Natürlich kann ich nicht über 2.000 Kilometer die amerikanische Westküste von Vancouver nach San Francisco entlangfahren, ohne auf der Reise gelegentlich das eine oder andere Kochbuch zu erstehen.
Als erstes zu erwähnen ist hier gewiss einer der modernen Kochbuch-Klassiker, wenn es um pazifische Fischküche geht, das „Blue Water Cafe Seafood“ von Frank Pabst. Pabst ist Deutscher, lernet bei Christof Lang in Aachen das Kochen, absolvierte dann die Ochsentour durch süd-französische Sterne-Restaurants, bis er 1994 nach Vancouver kam, wo es ihn nach verschiedenen Stationen 2003 in’s Blue Water Cafe verschlug, ein gehobenes örtliches Fischrestaurant. Unter seiner Ägide wurde das Blue Water Cafe rasch zu einer der besten, wenn nicht die beste Adresse für totes Meeresgetier in ganz West-Kanada. 2008 veröffentlichte Pabst dann zusammen mit seinem Sushi-Chef Yoshi Tabo das wahrscheinlich unvermeidliche Kochbuch zum Restaurant, das auf den ersten Seiten ebenso unvermeidlich und unnötig vorgestellt wird. Was dann folgt, sind durchdachte, gut nachkochbare und dennoch anspruchsvolle Rezepte für Fisch und Meeresfrüchte. Pabst ist bekannt dafür, keine überbordenden, hoch komplexen, kochtechnisch angeberischen Zubereitungen zu propagieren, aber seine Küche ist anspruchsvoll, verlangt beste und frische und möglichst lokale Zutaten, aber sie ist nicht unnötig komplex, sondern geradlinig. Arktischen Seesaibling etwa brät er an und serviert ihn mit Kohlrabi und Brokkoli in einer Beurre Blanc, alles veredelt mit Tonburi, einem kaviar-ähnlichen Samen aus Japan. Seeigel serviert er roh auf gebuttertem Toast. Strandschnecken – die gewiss nicht zu den begehrten, raren Delikatessen zählen – kocht und mariniert Pabst in einem ziemlich raffiniert gewürzten Sud und reicht sie mit Aoli. Komplizierter sind dann die Sushi-Rezepte von Yoshihiro Tabo, hier braucht man einfach mehr Kenntnisse und Können, was den richtigen und ansehnlichen Umgang mit rohem Fisch anbelangt.
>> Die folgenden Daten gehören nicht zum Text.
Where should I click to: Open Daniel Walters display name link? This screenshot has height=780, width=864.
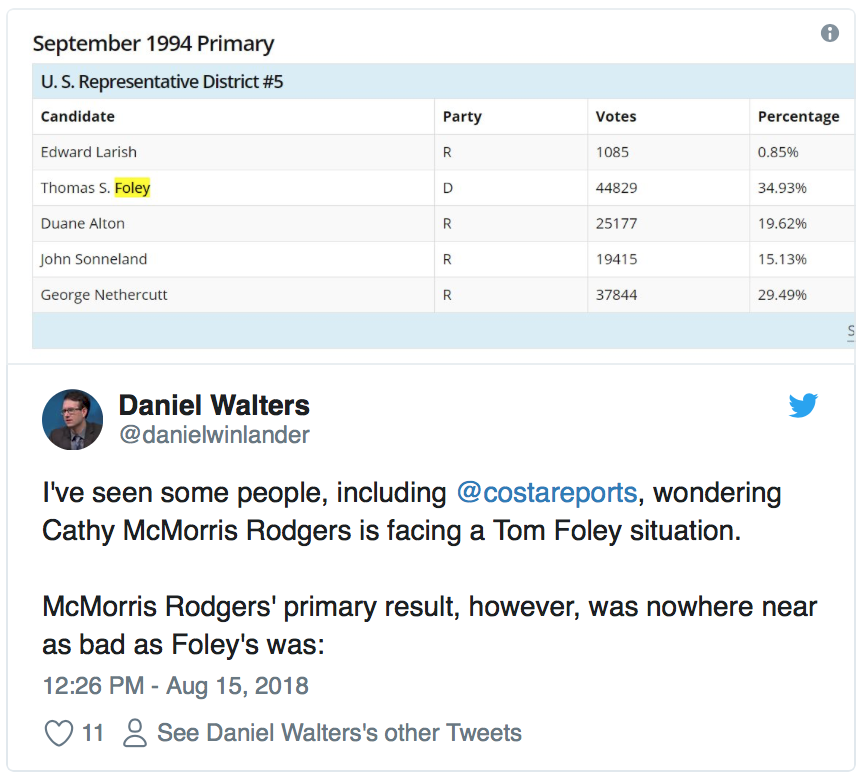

Schade nur, dass die reichlichen Photographien von einem John Sherlock für ein Kochbuch weitgehend für’n Arsch sind. Die meisten Bilder sind schlichtweg hübsche Werbephotos aus dem und für das Blue Water Cafe oder aber l’art pour art Bildchen von kunstvoll angerichteten Tellern in Nah- oder Detail-Aufnahme mit unscharfen Hintergründen und Weichzeichnern. Sowas braucht kein Mensch in einem seriösen Kochbuch, vielleicht in einem belanglosen Durchblätter-Coffee-Table-Book, aber nicht in einem seriösen Kochbuch. Ein wirklichen Eindruck, wie die fertig zubereiteten Speisen in etwas auszusehen haben oder gar, wie die einzelnen Zubereitungsschritte gehen, liefert diese Art von Werbebildchen nicht.
Nichtsdestotrotz, bis heute ist das „Blue Water Seafood“ von Frank Pabst ein inspirierendes, noch immer Neues lieferndes Kochbuch mit gut erklärten, nachkochbaren Rezepten für Seefisch und Meeresfrüchte.
Frank Pabst: Blue Water Cafe Seafood Cookbook. Unter Mitwirkung von Yoshihiro Tabo (Autor), Jim Tobler (Autor), John Sherlock (Photograph). Madeira Park: 2009 (Douglas & McIntyre). ISBN-10: 1553653688, ISBN-13: 978-1553653684. Vergriffen, antiquarisch erhältlich.